Der Wirtschaftsrat der CDU e.V. lehnt eine europäische Einlagensicherung ab, so lange nicht alle Eurostaaten die ihnen lange aufgetragenen Hausaufgaben gemacht haben. „Es gibt unbestritten gute Gründe darüber nachzudenken, das europäische Element in der Einlagensicherung zu stärken. Doch eine überhastete Umsetzung wäre ein katastrophaler Irrweg. Grundlegende Fragen sind noch immer nur ungenügend beantwortet und zentrale Voraussetzungen nicht annährend erfüllt“, moniert Wolfgang Steiger, Generalsekretär des Wirtschaftsrates.
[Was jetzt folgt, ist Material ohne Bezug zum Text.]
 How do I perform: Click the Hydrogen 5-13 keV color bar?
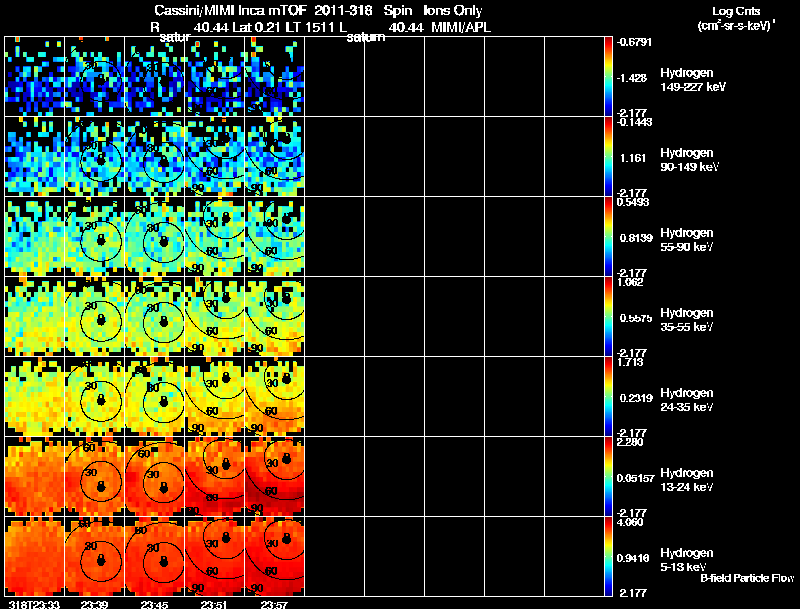pos(609,556)
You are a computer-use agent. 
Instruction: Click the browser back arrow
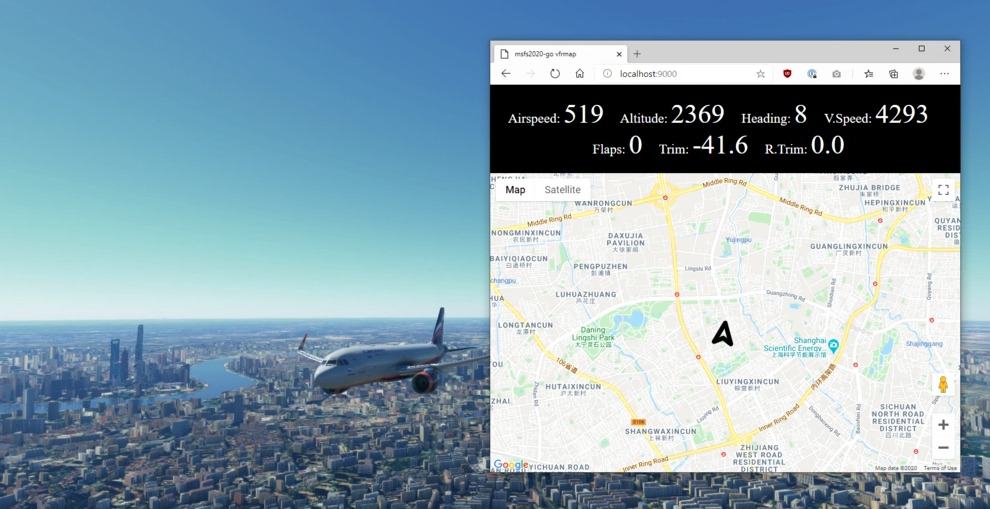(x=506, y=74)
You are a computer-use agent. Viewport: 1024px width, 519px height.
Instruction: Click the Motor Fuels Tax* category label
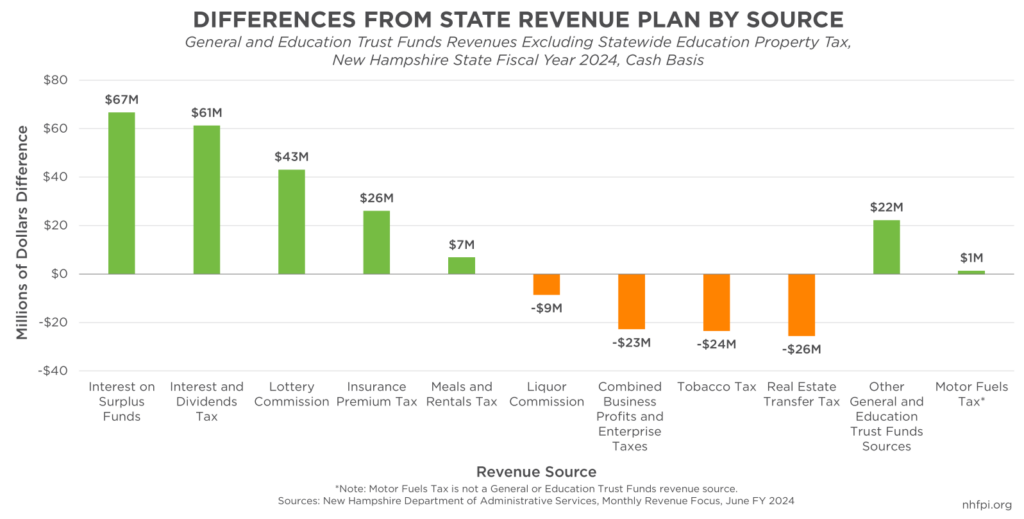[971, 394]

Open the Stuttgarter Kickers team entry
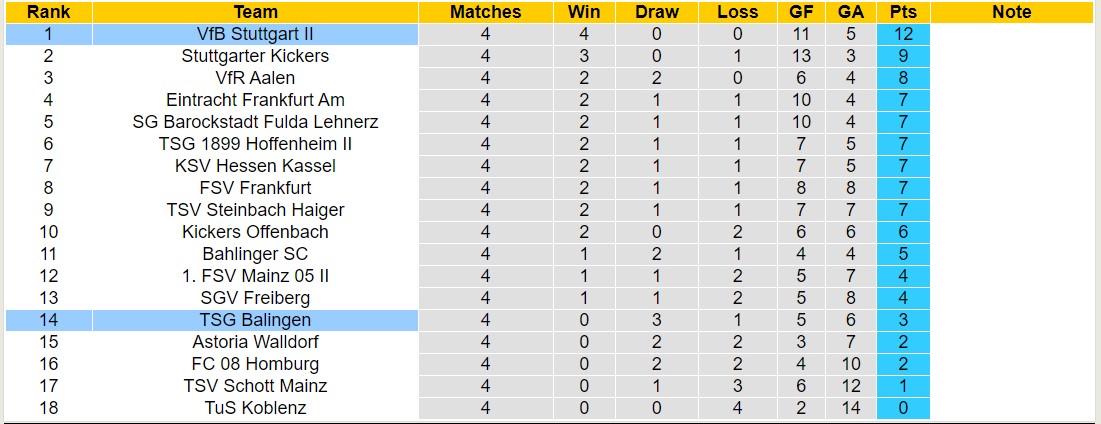pos(255,56)
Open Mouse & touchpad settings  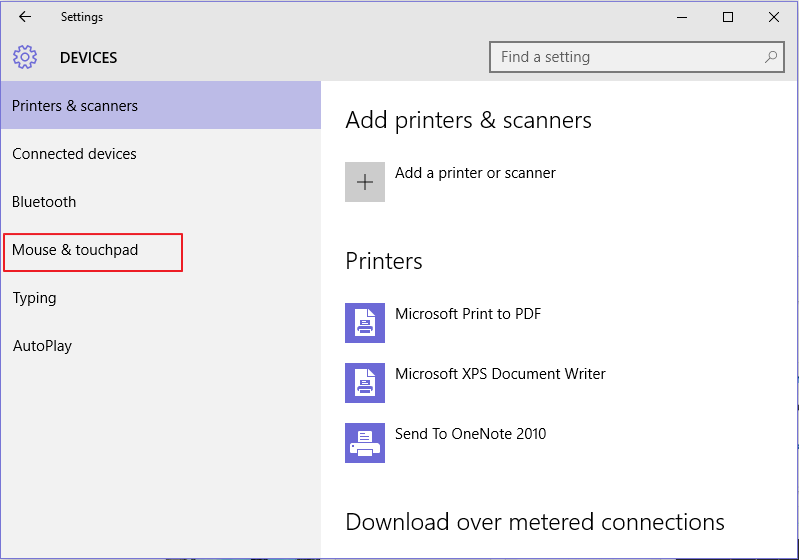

Das sind etwa der Abbau der bestehenden faulen Kredite in den Bankbilanzen, die Angleichung von Insolvenzregimen oder der Schutz einer europäischen Einlagensicherung gegen die externen freien Finanz-und Bankenmärkte vor Missbrauch und Manipulation.

 

„Ein weiterer Fakt, der sich mit der Einführung einer europäischen Einlagensicherung fundamental beißt, ist die unheilige Allianz von Bank und Staatsschulden. Gerade Italien ist hier ein warnendes Beispiel. Eine wesentliche Hausaufgabe, die vor Diskussionen über die EU-Einlagensicherung erledigt werden muss, ist deshalb Staatsrisiken in Bankbilanzen etwa über Großkreditgrenzen nachhaltig abzubauen und die regulatorische Vorzugsbehandlung von Staatsanleihen abzuschaffen“, fordert Wolfgang Steiger weiter.

 

„Zu bemängeln ist bei der immer wieder geführten Diskussion um die EU-Einlagensicherung, dass bis heute keine Auswirkungsstudie vorgelegt worden ist, die belegt, dass sie (EDIS) überhaupt notwendig oder anderen Optionen überlegen ist“, kritisiert Wolfgang Steiger. „Noch nicht einmal die Risiken sind bislang angemessen quantifiziert worden. Ansonsten werden bei jeder mittleren öffentlichen Investition aufwendige Kosten-Nutzen-Analysen erstellt. Doch bei diesem Billionen-Thema werden die einfachsten Hausaufgaben nicht gemacht. Einlagensicherung ist Bankinsolvenzanalyse. Doch bislang ist keinerlei versicherungsmathematische Studie zum Thema auf den Tisch gelegt worden, die die Wahrscheinlichkeiten der Inanspruchnahme der Versicherung und die Schadenshöhe kalibrieren, sagt Wolfgang Steiger.